■ Action item:
Where does the string "three" appear in the listing below? Copy every line where it does.

■ Extracted material:
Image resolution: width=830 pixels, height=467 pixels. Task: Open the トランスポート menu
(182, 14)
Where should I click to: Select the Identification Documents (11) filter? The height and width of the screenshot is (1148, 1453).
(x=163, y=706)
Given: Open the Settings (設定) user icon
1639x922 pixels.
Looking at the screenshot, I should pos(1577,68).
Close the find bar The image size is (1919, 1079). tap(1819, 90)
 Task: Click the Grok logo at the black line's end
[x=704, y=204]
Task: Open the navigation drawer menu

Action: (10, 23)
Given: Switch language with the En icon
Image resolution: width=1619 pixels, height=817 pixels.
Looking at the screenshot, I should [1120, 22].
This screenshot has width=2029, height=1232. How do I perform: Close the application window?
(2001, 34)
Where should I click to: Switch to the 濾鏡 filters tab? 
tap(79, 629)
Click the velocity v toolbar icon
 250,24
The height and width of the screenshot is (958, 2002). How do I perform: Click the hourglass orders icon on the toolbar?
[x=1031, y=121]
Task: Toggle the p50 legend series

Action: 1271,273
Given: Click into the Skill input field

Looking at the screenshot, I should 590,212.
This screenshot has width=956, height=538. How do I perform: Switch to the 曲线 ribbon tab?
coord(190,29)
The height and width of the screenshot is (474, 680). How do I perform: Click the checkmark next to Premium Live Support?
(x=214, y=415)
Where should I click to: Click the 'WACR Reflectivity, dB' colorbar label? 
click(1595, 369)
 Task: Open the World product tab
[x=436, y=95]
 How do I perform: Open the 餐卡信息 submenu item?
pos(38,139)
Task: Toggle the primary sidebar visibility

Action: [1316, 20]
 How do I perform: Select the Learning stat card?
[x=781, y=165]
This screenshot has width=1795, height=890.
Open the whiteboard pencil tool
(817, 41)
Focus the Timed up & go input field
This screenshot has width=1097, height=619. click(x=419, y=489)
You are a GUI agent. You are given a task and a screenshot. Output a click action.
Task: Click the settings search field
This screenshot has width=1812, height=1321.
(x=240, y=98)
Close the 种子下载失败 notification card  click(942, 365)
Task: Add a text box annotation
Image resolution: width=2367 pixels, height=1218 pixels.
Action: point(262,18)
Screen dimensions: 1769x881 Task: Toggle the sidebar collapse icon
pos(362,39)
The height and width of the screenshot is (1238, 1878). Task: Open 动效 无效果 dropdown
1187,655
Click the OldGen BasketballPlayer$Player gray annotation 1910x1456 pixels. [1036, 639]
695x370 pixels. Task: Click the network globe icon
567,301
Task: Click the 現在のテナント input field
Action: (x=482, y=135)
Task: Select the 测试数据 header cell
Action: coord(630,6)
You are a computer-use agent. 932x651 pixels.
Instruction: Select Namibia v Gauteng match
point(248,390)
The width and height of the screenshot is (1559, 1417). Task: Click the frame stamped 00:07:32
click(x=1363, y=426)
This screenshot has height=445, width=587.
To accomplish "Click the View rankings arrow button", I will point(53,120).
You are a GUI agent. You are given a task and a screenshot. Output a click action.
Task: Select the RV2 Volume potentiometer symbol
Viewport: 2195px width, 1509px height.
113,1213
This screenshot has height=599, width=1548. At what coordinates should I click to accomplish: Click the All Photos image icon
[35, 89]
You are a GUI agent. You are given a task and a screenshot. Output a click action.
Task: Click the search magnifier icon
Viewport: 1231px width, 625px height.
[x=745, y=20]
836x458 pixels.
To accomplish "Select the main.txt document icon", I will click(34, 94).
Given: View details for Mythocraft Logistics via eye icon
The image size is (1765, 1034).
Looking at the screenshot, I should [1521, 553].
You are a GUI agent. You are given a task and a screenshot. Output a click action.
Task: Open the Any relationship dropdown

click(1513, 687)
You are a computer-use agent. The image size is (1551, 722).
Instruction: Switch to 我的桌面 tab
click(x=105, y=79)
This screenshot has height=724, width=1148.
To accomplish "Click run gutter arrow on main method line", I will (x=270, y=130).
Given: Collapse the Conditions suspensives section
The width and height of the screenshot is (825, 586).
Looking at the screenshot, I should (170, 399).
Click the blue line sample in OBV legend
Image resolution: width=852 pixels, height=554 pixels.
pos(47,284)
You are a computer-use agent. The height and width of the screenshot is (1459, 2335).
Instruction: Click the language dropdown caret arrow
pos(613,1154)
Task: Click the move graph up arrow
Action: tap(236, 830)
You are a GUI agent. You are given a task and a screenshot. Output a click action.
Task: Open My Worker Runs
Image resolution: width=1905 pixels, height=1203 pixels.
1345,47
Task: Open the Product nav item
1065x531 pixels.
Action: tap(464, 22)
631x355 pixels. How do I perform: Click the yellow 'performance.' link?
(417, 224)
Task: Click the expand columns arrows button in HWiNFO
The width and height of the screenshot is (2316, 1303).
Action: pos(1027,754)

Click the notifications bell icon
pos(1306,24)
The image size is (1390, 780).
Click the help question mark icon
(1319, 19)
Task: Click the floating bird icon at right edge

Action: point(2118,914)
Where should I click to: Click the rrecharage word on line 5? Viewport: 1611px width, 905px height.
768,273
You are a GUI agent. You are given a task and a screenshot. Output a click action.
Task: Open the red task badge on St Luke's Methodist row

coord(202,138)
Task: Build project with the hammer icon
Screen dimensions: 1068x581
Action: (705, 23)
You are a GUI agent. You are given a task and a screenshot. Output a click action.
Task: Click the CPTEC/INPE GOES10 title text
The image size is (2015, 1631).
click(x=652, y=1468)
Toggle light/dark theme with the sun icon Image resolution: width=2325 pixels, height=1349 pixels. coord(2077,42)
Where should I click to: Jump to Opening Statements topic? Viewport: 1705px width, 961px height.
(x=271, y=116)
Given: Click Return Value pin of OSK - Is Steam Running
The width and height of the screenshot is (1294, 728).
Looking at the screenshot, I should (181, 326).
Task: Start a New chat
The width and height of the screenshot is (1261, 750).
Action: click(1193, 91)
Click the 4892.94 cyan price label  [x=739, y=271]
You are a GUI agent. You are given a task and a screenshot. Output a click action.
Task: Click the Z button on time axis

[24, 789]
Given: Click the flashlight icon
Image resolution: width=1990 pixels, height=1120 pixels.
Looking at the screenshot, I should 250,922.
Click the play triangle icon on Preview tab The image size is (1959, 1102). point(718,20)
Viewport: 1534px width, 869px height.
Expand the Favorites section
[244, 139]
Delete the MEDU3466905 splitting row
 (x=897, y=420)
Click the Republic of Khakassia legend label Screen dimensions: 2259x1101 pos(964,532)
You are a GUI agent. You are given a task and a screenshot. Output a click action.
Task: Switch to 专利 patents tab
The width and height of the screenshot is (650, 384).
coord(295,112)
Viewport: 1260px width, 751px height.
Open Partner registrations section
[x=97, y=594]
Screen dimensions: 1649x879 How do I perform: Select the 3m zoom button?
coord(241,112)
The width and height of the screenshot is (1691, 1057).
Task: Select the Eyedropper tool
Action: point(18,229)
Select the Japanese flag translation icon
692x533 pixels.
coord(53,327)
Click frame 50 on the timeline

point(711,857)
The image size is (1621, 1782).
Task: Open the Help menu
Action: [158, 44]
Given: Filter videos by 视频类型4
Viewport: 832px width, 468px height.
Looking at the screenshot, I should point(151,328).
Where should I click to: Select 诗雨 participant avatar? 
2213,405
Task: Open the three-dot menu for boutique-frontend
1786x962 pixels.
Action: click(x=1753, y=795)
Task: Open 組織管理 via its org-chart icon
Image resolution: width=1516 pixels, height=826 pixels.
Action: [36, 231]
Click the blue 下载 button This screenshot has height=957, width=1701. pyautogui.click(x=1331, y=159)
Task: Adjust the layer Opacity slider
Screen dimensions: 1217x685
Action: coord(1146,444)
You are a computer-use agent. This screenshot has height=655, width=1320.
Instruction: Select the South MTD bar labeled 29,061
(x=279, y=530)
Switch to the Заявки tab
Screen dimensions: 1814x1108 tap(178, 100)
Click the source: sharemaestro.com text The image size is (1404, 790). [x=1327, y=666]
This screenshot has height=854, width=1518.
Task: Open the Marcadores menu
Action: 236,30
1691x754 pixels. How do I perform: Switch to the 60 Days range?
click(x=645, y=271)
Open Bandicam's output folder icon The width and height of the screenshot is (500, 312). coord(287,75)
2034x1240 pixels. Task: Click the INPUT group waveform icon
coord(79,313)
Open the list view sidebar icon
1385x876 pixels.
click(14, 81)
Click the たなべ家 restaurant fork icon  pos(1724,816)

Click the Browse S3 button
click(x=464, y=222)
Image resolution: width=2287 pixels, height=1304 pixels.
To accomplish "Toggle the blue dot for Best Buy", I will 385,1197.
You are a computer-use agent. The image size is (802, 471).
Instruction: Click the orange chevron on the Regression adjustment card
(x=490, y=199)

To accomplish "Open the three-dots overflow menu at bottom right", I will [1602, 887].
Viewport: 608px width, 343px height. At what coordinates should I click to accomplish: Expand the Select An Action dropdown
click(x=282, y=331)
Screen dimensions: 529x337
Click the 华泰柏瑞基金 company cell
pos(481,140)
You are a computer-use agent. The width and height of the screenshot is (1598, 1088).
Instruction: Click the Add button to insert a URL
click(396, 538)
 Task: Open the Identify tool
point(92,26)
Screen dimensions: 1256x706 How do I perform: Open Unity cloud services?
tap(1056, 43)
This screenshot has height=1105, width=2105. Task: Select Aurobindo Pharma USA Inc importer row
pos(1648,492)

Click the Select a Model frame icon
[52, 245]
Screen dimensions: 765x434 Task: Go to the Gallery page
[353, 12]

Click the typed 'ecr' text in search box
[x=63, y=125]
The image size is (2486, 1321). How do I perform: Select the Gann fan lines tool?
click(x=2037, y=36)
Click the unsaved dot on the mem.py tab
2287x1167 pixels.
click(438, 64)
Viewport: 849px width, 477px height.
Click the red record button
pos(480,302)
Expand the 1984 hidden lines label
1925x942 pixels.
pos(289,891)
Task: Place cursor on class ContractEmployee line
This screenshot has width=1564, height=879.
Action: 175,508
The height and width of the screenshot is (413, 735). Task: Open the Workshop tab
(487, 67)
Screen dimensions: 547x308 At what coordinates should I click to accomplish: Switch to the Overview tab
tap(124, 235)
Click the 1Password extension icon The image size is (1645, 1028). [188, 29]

■ Answer to this problem:
Task: Open the three-dot menu for boutique-frontend
To accomplish "Open the three-dots overflow menu at bottom right", I will [1602, 887].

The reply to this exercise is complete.